ストイック過ぎて枯れてるというか、元が宇宙人だから認識の価値が違うからとか、色々と事情が多いからなのは密にしておきたいレイナーレだった。
ミッテルト
戦闘力2100万
カラワーナ
戦闘力・2000万
ドーナシーク
戦闘力・2200万
ネオ・クウラ機甲戦隊(勝手に再編成)所属。
悪人顔堕天使・コカビエル
戦闘力・4800万
イブリース(クウラ)の自称ライバル。
絶対堕ちない天使様・ガブリエル
戦闘力5000万
周囲にバレまくりな上、空回りしまくり天使様。
軽い遍歴
イブリースの異質なパワーにコンプレックスを抱く。
戦争後、挑んだら殺されかけた。
重症負って、死ぬのも時間の問題かと思ってたら、戦争時代妙に出くわして顔見知りだったガブリエルさんに治療されて一命をとりとめる。
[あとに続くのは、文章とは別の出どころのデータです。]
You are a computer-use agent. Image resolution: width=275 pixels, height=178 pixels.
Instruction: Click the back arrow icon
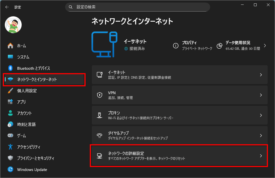coord(7,7)
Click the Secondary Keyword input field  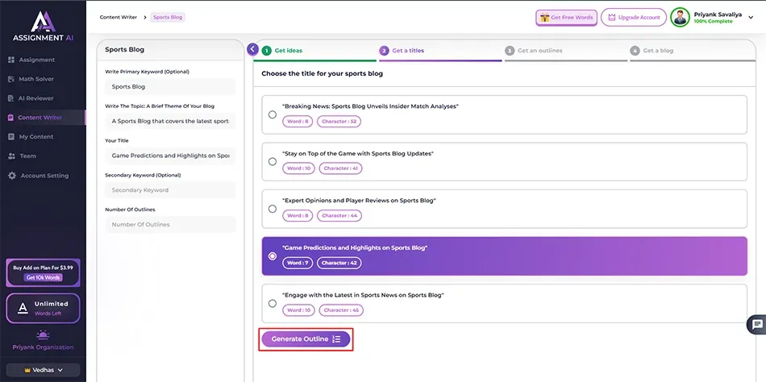169,190
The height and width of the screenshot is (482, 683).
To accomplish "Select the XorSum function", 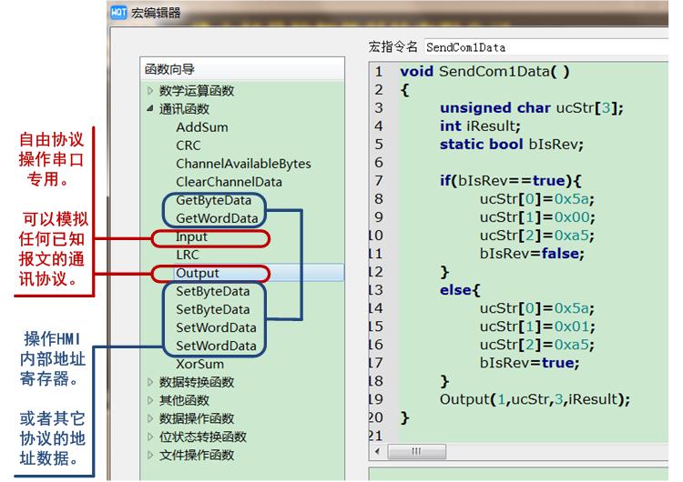I will pos(199,364).
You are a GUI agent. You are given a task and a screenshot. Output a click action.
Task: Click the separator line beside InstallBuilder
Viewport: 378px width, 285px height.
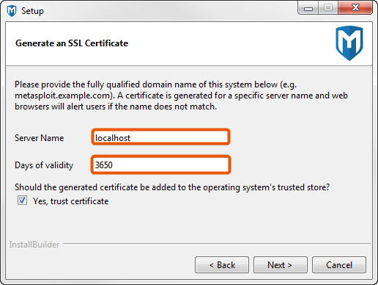217,244
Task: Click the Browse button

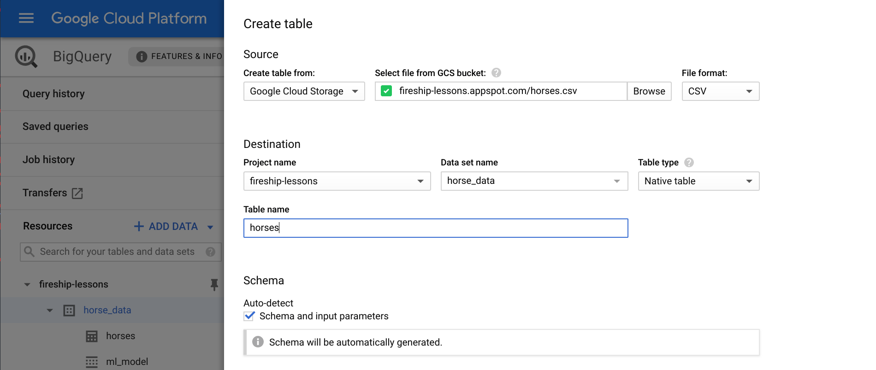Action: (649, 91)
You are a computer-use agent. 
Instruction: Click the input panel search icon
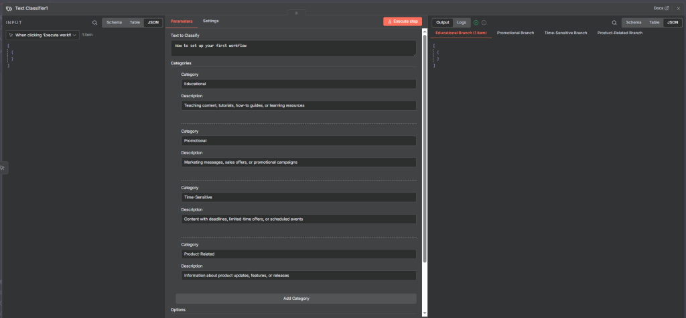pos(94,22)
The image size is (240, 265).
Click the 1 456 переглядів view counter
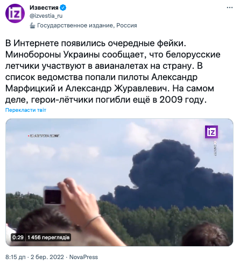(x=48, y=238)
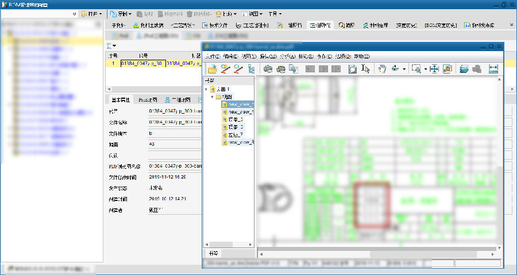Click the measure ruler icon
The image size is (517, 275).
[493, 69]
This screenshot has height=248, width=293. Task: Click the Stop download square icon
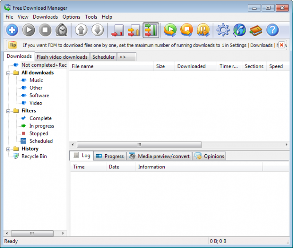pos(45,30)
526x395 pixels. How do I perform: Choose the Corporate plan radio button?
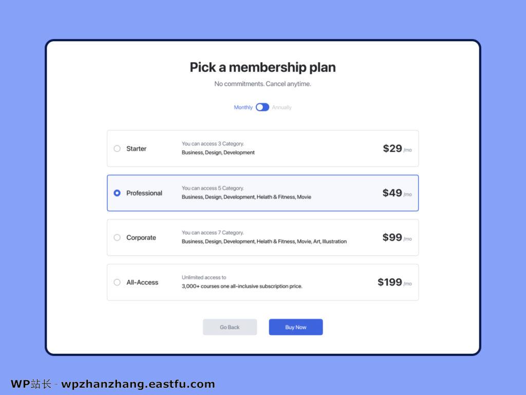coord(117,238)
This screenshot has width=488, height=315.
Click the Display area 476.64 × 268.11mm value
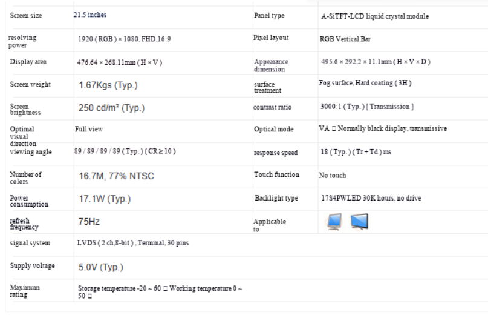click(x=120, y=62)
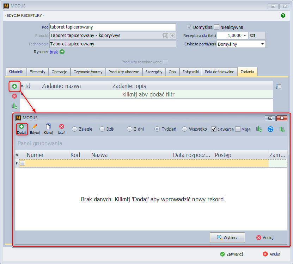Image resolution: width=293 pixels, height=264 pixels.
Task: Click into the Kod text field
Action: click(x=112, y=27)
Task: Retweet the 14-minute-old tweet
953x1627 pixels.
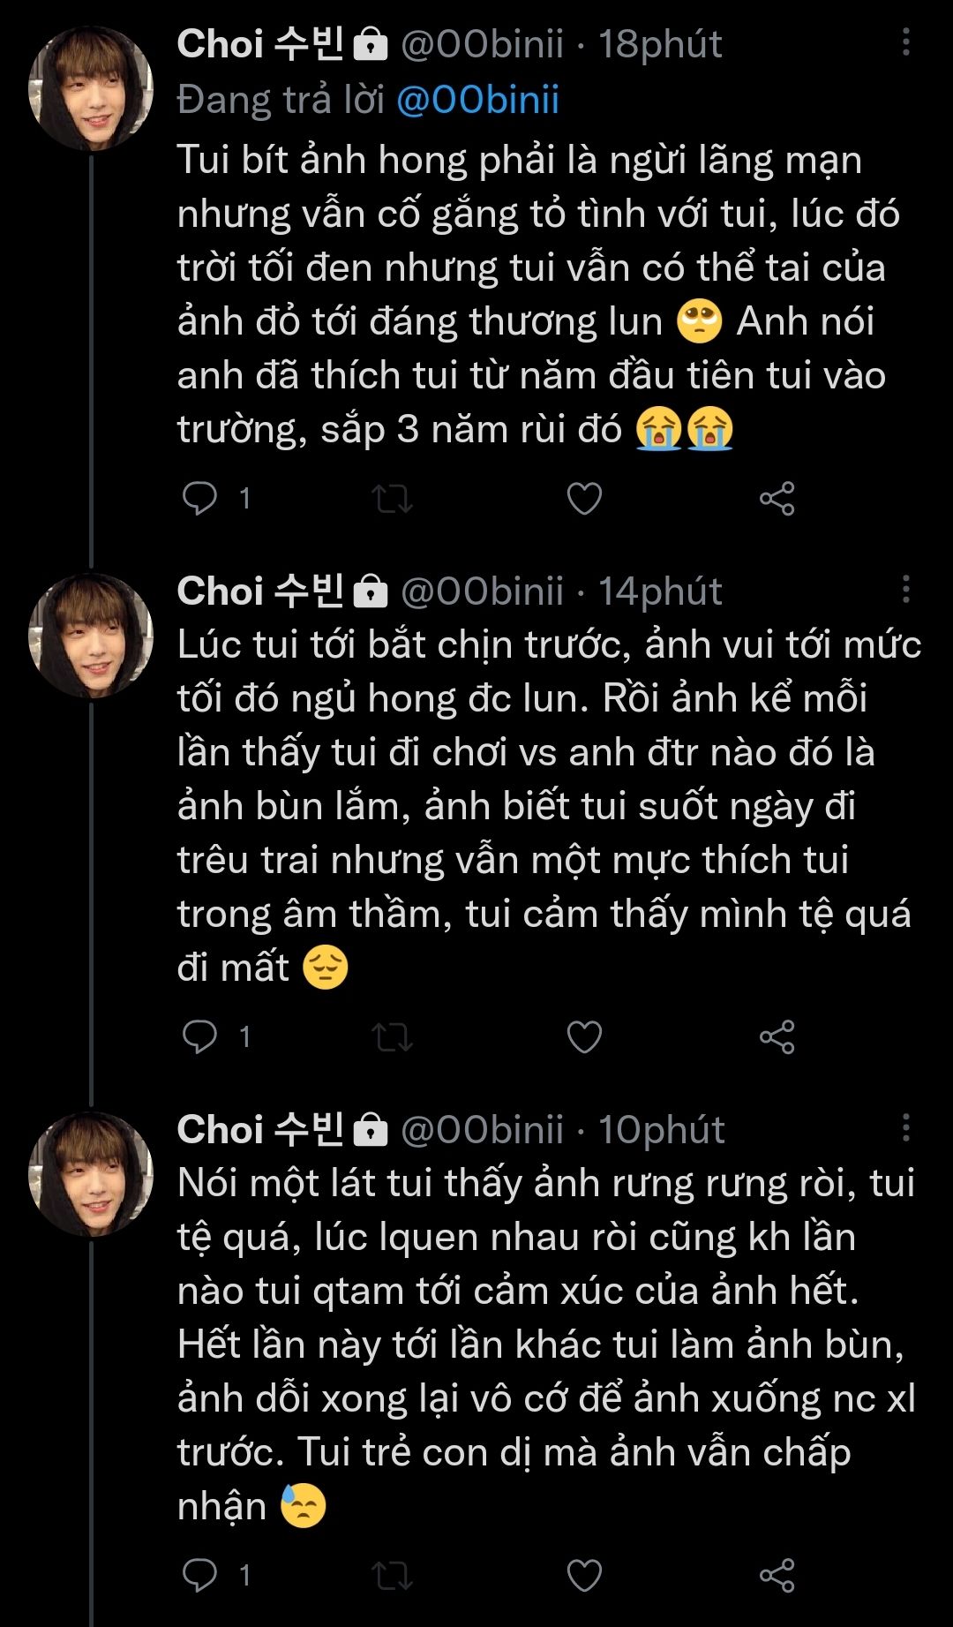Action: [392, 1036]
とにかくイブリースへのリベンジに燃えるコカビエルに、訓練の手伝いという建前で来て世話焼きするが、本人はその意図に今まで気づかない。
気づいたらガブリエルさんの方がコカビエルより勝り始めた。
でもガブリエルさんはとにかくコカビエルを立てようとする。
周囲から見てもガブリエルさんの空回りっぷりは可哀想になってくる。
最近、イブリースの部下のレイナーレの強さに目を付けてるコカビエルのせいで、ガブリエルさん焼きもち気味。
終わり
補足
え、新生機甲戦隊が強すぎ?
そら、レイナーレ隊長が頑張って鍛えたり、時折クウラ様の地獄訓練の餌食になったんだから仕方ないね。
その2
そんな連中の中に、戦闘力たったの2であるアーシアたんは生き残れるのか!?
その3
このクウラ様の根城は、ハイテクだし、変にレジャー施設も充実してる。
しかし、入るには最低戦闘力が100万以上無いと文字通りの門前払いをくらうとか。
その4
コカビーもガブリーさんも居ます。
んで、設定的にはそんな二人の方にアザゼルさんよりヴァーリは懐いてるとかなんとか……。